(Tasks for this exercise)
• A. List every distinct username that heads a post in the Dla5 sedan drivers thread, each once, in order of first appearance.
• B. In the Dla5 sedan drivers thread, copy word for word the stretch from "## jester121 (Sep" through "(Aug 29, 2016)".

# Dla5 sedan drivers



## impoorlikeyou (May 24, 2017)

Lol the manager was pulling them aside for trying to pick up 5 hour blocks in a car. All of them got tickets.


----------



## Movaldriver (Feb 20, 2017)

I drive a bigger vehicle and signed up for 5 hours but don't get any. Amazon is screwing up big time on scheduling 5 hour blocks. One guy in a small vehicle told me he has emailed several times telling them he doesn't want 5 hour. Today he had a 5 hour reserved block. I blame Amazon for this screw up. They ask who is interested in 5 hours then give them to the people who don't want them. The people who qualify can't get one. That's ridiculous


----------



## nighthawk398 (Jul 21, 2015)

Movaldriver said:


> I drive a bigger vehicle and signed up for 5 hours but don't get any. Amazon is screwing up big time on scheduling 5 hour blocks. One guy in a small vehicle told me he has emailed several times telling them he doesn't want 5 hour. Today he had a 5 hour reserved block. I blame Amazon for this screw up. They ask who is interested in 5 hours then give them to the people who don't want them. The people who qualify can't get one. That's ridiculous


Same here I have a Murano SUV and no 5 hr blocks


----------



## Movaldriver (Feb 20, 2017)

Come on Amazon get your s&#/ together


----------



## impoorlikeyou (May 24, 2017)

Come on amazon stop forcing people to take 5 hour blicks.... i have gotten tbe email 3 times and have declined it 3 times.


----------



## jester121 (Sep 6, 2016)

And stop wasting my 1 reserved block per week on a shitty block at a warehouse that's an hour from my house. No, I'm not driving there when I live 10 minutes from DCH4. I've never accepted a single block at the distant warehouses. And I never will. You can guess that by how quickly I decline the reserved blocks you send me from the wrong warehouse.

Stupid Amazon.


----------



## oicu812 (Aug 29, 2016)

I've already said it here.


----------



## Amsoil Uber Connect (Jan 14, 2015)

(Data provided)
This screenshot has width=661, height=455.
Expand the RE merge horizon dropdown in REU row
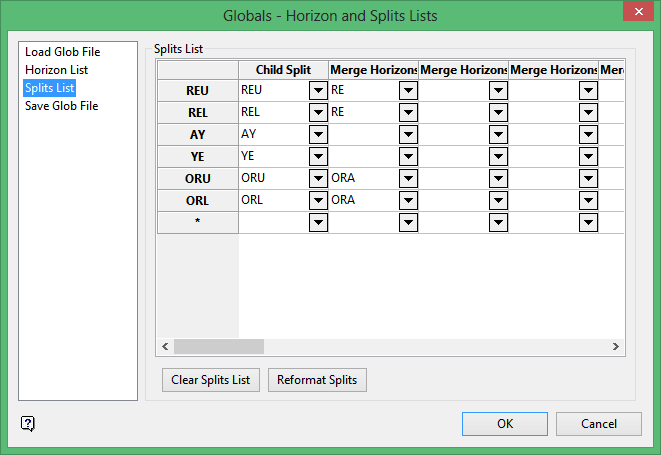408,91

(The results)
• A.
impoorlikeyou
Movaldriver
nighthawk398
jester121
oicu812
Amsoil Uber Connect

• B.
## jester121 (Sep 6, 2016)

And stop wasting my 1 reserved block per week on a shitty block at a warehouse that's an hour from my house. No, I'm not driving there when I live 10 minutes from DCH4. I've never accepted a single block at the distant warehouses. And I never will. You can guess that by how quickly I decline the reserved blocks you send me from the wrong warehouse.

Stupid Amazon.


----------



## oicu812 (Aug 29, 2016)